The commercial's ubiquity also plays a role in the family life of Erich Smith, a/k/a the guy holding the lacrosse stick. "My father called me the other day," the ad's other Smith says, "he lives in San Francisco, and he said, 'You know, son. I don't even miss you anymore. I see you every ten seconds.'"

One of the commercial's younger talking heads, Smith is also one of its more memorable in that he appears twice and, by syllable—let's not debate whether a chanted "U" is a word—beats the other Smith, his only real competition as far as air time, by a score of 33 to 19.

"They say, 'Here's what we want you to say. Go at it.' And the camera's in front of you. I repeat the lines they told me to say. And then they're like, 'All right, try it with this emotion. Try it like this. Try it like that.' You have no idea what's going on."

Lacrosse Smith was on set a full five days, four days longer than the All-SWAC Smith. "That was when I started maybe realizing I had gotten a bigger role," he says. "I was supposed to be there for only two, and they extended my stay."

But if, as the commercial proposes, Enterprise hires more college graduates, year after year, than any other company, not all of those new hires are staying.
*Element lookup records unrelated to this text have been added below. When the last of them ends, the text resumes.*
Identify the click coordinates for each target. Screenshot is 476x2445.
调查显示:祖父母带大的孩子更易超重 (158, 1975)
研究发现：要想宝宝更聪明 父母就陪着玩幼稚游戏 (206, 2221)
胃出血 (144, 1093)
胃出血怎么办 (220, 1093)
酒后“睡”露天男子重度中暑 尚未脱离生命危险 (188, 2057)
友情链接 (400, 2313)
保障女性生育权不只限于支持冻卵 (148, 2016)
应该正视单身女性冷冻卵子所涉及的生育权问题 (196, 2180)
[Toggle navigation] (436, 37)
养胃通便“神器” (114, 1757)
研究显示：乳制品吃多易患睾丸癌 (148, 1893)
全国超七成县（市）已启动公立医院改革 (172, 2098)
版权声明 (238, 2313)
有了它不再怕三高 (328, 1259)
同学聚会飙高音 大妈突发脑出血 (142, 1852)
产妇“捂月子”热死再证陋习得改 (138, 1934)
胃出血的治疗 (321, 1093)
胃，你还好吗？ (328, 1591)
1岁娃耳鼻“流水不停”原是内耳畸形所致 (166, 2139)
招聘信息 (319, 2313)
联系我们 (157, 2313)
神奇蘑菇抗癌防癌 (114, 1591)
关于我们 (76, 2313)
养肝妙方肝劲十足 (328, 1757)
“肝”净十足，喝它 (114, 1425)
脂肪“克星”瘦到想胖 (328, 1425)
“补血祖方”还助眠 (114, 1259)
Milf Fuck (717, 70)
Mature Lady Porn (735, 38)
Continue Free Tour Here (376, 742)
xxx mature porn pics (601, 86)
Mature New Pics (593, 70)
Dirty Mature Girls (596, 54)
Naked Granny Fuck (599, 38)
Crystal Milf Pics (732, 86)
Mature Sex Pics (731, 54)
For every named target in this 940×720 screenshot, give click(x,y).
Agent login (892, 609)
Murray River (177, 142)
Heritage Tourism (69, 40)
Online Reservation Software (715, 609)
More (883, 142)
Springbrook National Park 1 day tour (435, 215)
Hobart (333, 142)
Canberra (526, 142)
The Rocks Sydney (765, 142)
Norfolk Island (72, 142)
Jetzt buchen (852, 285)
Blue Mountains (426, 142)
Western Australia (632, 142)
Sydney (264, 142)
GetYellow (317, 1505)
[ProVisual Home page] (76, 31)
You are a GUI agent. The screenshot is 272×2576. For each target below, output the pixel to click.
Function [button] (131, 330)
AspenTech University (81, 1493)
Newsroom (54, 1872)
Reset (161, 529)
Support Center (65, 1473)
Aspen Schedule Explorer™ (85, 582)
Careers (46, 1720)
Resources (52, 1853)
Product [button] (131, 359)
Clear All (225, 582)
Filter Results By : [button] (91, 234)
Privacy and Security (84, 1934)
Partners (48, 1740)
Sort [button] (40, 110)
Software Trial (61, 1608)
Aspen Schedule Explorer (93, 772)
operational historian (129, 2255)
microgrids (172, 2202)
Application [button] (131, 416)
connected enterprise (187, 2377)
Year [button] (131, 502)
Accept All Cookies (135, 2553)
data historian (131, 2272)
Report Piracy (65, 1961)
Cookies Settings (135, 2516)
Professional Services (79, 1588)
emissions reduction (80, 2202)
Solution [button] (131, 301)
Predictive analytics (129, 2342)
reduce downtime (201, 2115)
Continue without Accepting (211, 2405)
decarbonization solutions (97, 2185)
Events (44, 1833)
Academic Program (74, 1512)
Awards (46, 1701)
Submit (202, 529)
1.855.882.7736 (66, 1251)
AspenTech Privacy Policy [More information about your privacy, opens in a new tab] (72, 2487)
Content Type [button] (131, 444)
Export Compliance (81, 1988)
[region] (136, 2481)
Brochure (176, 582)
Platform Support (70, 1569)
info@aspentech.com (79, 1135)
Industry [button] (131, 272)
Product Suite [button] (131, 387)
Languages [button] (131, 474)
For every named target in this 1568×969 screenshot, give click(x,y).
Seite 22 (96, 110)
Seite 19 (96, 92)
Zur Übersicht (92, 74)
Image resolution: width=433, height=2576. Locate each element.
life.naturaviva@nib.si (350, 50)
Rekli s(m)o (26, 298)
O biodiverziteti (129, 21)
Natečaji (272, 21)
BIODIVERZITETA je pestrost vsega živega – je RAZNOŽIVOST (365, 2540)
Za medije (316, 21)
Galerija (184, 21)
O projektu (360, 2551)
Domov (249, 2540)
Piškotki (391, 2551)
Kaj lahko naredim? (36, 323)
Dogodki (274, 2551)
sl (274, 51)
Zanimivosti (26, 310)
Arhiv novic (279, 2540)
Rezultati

Smith, who began as a management trainee after his graduation from Manhattan College in 2011, is one of those who left. "Spirit" was filmed in August 2013 and first aired on January 27, 2014; in the interim, Smith left Enterprise to start his own coaching business, One on 1 Lacrosse. He also serves as the assistant lacrosse coach at New York's Byram Hills High School, and plays for "three or four" different lacrosse teams, depending on the season.

Just over three years ago he took the New York City Firefighters Test and finished in the top ten percent. "I've just been waiting to get called. If I get called by the FDNY I'll be doing that as a full-time job, with One on 1 Lacrosse and varsity coaching on the side."

When Smith flew from New York to California for the shoot, he brought, as requested, not only his stick, but his lacrosse helmet, gloves, and Manhattan jersey. But there is a limit, at least on the film sets of Los Angeles, to the amount of verisimilitude desired. "They didn't want my lacrosse stick," he says. "It was too dirty."